Continuous percentile: returns a value corresponding to the specified fraction in the ordering, interpolating between adjacent input items if needed

**percentile_cont ( array of fractions )**

Multiple continuous percentile: returns an array of results matching the shape of the fractions parameter, with each non-null element replaced by the value corresponding to that percentile

Note

Computing percentiles on infinite streams would require infinite memory, so both forms of

percentile_cont, when used by continuous views, use T-Digest as a way to estimate percentiles with a very high degree of accuracy. In general, percentiles in continuous views are more accurate the closer they are to the upper or lower bounds of`[0, 1)`

.

## Hypothetical-set Aggregates¶

**hypothetical-set** aggregates take an expression and compute something about it within the context of a set of input rows. For example, **rank(2)** computes the `rank`

of `2`

within the context of whatever the input rows end up being.

The hypothetical-set aggregates use the `WITHIN GROUP`

clause to define the input rows. Its syntax is as follows:

```
aggregate_name ( [ expression [ , ... ] ] ) WITHIN GROUP ( order_by_clause )
```

Here is an example of of a hypothetical-set aggregate being used by a continuous view:

```
CREATE VIEW continuous_rank AS
SELECT rank(42) WITHIN GROUP (ORDER BY value::float8)
FROM some_stream;
```

This continuous view will continuously update the rank of `42`

given all of the events it has read.

**rank ( arguments )**

Rank of the hypothetical row, with gaps for duplicate rows

**dense_rank ( arguments )**

Rank of the hypothetical row, without gaps

Note

Computing the hypothetical

dense_rankof a value given an infinite stream of values would require infinite memory, so continuous views use HyperLogLog to do it in constant time and space, at the expense of a small margin of error.
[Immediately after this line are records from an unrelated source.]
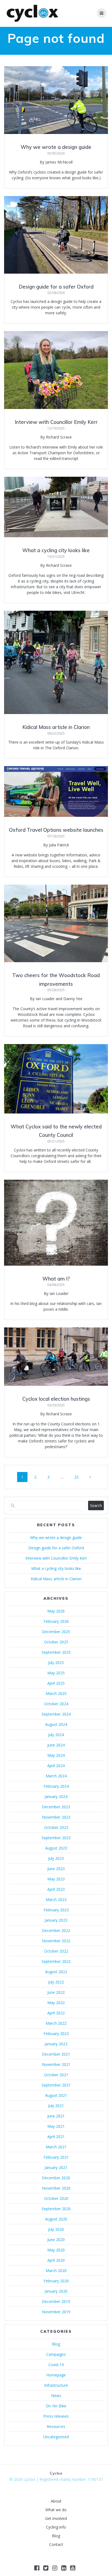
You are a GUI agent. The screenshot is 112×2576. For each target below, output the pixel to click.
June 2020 (56, 2239)
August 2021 (56, 2095)
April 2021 (56, 2136)
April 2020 (56, 2260)
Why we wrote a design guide (56, 147)
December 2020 (56, 2177)
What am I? (56, 1279)
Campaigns (56, 2354)
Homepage (56, 2374)
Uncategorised (56, 2436)
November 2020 (56, 2188)
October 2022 (56, 1951)
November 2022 (56, 1940)
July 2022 (56, 1982)
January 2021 (56, 2167)
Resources (56, 2426)
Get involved (56, 2518)
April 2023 (56, 1889)
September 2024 (56, 1714)
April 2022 (56, 2012)
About (56, 2501)
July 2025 (56, 1662)
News (56, 2395)
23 (78, 1477)
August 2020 (56, 2219)
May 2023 (56, 1878)
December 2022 (56, 1930)
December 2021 (56, 2054)
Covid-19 (56, 2364)
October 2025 (56, 1641)
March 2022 (56, 2023)
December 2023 (56, 1806)
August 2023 (56, 1848)
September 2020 (56, 2208)
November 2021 (56, 2064)
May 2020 (56, 2249)
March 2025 (56, 1693)
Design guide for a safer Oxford (56, 287)
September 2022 (56, 1961)
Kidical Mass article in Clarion (56, 727)
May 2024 (56, 1755)
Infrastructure (56, 2385)
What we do (56, 2509)
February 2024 (56, 1786)
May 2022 (56, 2002)
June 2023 (56, 1868)
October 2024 (56, 1703)
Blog (56, 2344)
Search (96, 1505)
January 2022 (56, 2043)
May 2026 (56, 1611)
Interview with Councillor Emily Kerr (56, 422)
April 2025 (56, 1683)
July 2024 (56, 1734)
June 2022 (56, 1992)
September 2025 (56, 1652)
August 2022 (56, 1971)
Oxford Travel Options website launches (56, 830)
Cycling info (56, 2527)
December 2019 (56, 2301)
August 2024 (56, 1724)
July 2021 (56, 2105)
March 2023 (56, 1899)
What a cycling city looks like (56, 550)
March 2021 (56, 2146)
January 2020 (56, 2291)
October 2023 (56, 1827)
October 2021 (56, 2074)
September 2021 (56, 2085)
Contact (56, 2544)
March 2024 (56, 1775)
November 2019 (56, 2311)
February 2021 (56, 2157)
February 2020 (56, 2280)
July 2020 (56, 2229)
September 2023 (56, 1837)
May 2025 (56, 1672)
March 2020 (56, 2270)
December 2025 (56, 1631)
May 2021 (56, 2126)
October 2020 (56, 2198)
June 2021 (56, 2116)
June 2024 (56, 1745)
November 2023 (56, 1817)
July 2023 (56, 1858)
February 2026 (56, 1621)
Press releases (56, 2416)
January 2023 (56, 1920)
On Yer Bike (56, 2405)
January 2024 (56, 1796)
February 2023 (56, 1909)
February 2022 (56, 2033)
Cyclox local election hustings (56, 1399)
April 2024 (56, 1765)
Empirically, PipelineDB’s implementation of HyperLogLog has an error rate of ~0.2%. In other words,dense_rank (1000)in a continuous view might show 998 when the actual number of unique lower-ranking values seen was`1000`

.

**percent_rank ( arguments )**

Relative rank of the hypothetical row, ranging from 0 to 1

**cume_dist ( arguments )**

Relative rank of the hypothetical row, ranging from 1/N to 1

## Unsupported Aggregates¶

**mode ( )**

Future releases of PipelineDB will include an implementation of an online mode estimation algorithm, but for now it’s not supported

**percentile_disc ( arguments )**

Given an input percentile (such as 0.99),

percentile_discreturns the very first value in the input set that is within that percentile. This requires actually sorting the input set, which is obviously impractical on an infinite stream, and doesn’t even allow for a highly accurate estimation algorithm such as the one we use forpercentile_cont.

**xmlagg ( xml )**

:(

**<aggregate_name> (DISTINCT expression)**

Only the

`count`

aggregate function is supported with a`DISTINCT`

expression as noted above in the General Aggregates section. In future releases, we might leverage Bloom Filter to allow`DISTINCT`

expressions for all aggregate functions.